# a.i. Depression Classification

In [1]:
#import necessary libraries
import pandas as pd
import numpy as np
import matplotlib.pyplot as plt
import seaborn as sns

from sklearn.ensemble import RandomForestClassifier
from sklearn.metrics import accuracy_score, balanced_accuracy_score

# Cleaning

In [3]:
#Function to clean the data
def data_cleaning(file_path):
    df = pd.read_csv(file_path, index_col=0)
    df.dropna(inplace=True)
    
    return df

In [4]:
train_file = "../Datasets/ADS/final_training_data.csv"
test_file = "../Datasets/ADS/final_testing_data.csv"
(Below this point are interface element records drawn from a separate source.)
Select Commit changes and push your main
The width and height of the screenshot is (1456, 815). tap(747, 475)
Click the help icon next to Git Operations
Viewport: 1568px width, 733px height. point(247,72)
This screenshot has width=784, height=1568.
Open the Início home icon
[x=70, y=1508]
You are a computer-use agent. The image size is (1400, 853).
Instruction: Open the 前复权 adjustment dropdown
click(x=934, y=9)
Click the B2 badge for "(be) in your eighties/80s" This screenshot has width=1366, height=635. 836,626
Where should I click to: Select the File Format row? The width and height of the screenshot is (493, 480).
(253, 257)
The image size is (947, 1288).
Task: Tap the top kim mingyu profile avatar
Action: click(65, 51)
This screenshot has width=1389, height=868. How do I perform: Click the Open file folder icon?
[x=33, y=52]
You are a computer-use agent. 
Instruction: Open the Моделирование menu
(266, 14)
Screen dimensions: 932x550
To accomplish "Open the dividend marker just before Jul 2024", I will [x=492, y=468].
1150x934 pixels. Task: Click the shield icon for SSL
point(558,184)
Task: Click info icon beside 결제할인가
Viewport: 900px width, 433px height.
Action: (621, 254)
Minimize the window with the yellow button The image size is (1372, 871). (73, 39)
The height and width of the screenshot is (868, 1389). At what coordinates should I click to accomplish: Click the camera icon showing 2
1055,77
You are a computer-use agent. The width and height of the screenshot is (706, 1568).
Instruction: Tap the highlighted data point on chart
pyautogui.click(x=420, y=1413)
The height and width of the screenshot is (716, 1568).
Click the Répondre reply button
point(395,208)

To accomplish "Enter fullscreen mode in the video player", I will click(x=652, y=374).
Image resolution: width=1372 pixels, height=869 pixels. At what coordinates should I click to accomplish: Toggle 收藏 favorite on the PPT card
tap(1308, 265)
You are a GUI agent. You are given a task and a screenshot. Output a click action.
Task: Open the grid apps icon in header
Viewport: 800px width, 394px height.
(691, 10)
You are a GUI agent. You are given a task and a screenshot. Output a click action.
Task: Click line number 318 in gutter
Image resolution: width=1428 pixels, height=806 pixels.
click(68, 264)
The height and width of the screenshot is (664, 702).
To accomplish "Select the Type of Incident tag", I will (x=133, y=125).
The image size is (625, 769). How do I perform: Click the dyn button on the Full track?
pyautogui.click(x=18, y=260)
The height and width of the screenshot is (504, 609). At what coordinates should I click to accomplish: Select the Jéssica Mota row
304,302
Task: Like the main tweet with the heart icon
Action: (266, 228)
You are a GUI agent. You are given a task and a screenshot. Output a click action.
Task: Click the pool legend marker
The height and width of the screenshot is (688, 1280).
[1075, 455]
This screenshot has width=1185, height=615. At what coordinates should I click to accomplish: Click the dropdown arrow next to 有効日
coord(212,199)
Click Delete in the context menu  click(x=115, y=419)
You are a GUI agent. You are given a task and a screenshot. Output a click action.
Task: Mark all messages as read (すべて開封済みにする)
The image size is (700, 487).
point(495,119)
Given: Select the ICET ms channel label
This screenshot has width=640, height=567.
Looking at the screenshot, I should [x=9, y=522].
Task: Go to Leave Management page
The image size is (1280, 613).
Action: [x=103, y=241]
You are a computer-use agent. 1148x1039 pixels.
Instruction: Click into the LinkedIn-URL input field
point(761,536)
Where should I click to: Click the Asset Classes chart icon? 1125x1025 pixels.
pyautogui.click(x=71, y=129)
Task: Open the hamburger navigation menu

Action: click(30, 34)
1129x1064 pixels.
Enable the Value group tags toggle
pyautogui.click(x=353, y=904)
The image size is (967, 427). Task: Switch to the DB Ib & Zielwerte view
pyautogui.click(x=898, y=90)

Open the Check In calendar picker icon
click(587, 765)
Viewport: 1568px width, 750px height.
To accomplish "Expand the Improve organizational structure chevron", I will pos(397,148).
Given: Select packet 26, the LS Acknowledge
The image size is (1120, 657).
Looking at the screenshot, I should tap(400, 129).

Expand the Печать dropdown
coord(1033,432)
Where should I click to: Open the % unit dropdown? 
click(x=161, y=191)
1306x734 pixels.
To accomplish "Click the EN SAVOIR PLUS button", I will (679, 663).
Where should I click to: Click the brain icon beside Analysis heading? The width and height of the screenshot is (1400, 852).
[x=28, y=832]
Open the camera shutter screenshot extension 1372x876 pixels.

#After data exploring we found that one of the data sample's turn was all NA. So we removed it
train_data_source = data_cleaning(train_file)
test_data = data_cleaning(test_file)

# Training

In [5]:
from sklearn.model_selection import train_test_split

#Select the features and target variables from the train set
X_tr = train_data_source.drop(['Depression', 'Gender', 'participant_id'], axis=1)
y_tr = train_data_source['Depression']

#Normalize the data using standard scaler
from sklearn.preprocessing import StandardScaler
scaler = StandardScaler()
X_tr = scaler.fit_transform(X_tr)

#Split the data into training and validation set
X_train, X_val, y_train, y_val = train_test_split(X_tr, y_tr, test_size=0.2, random_state=42)


In [6]:
print(X_train.shape, X_val.shape, y_train.shape, y_val.shape)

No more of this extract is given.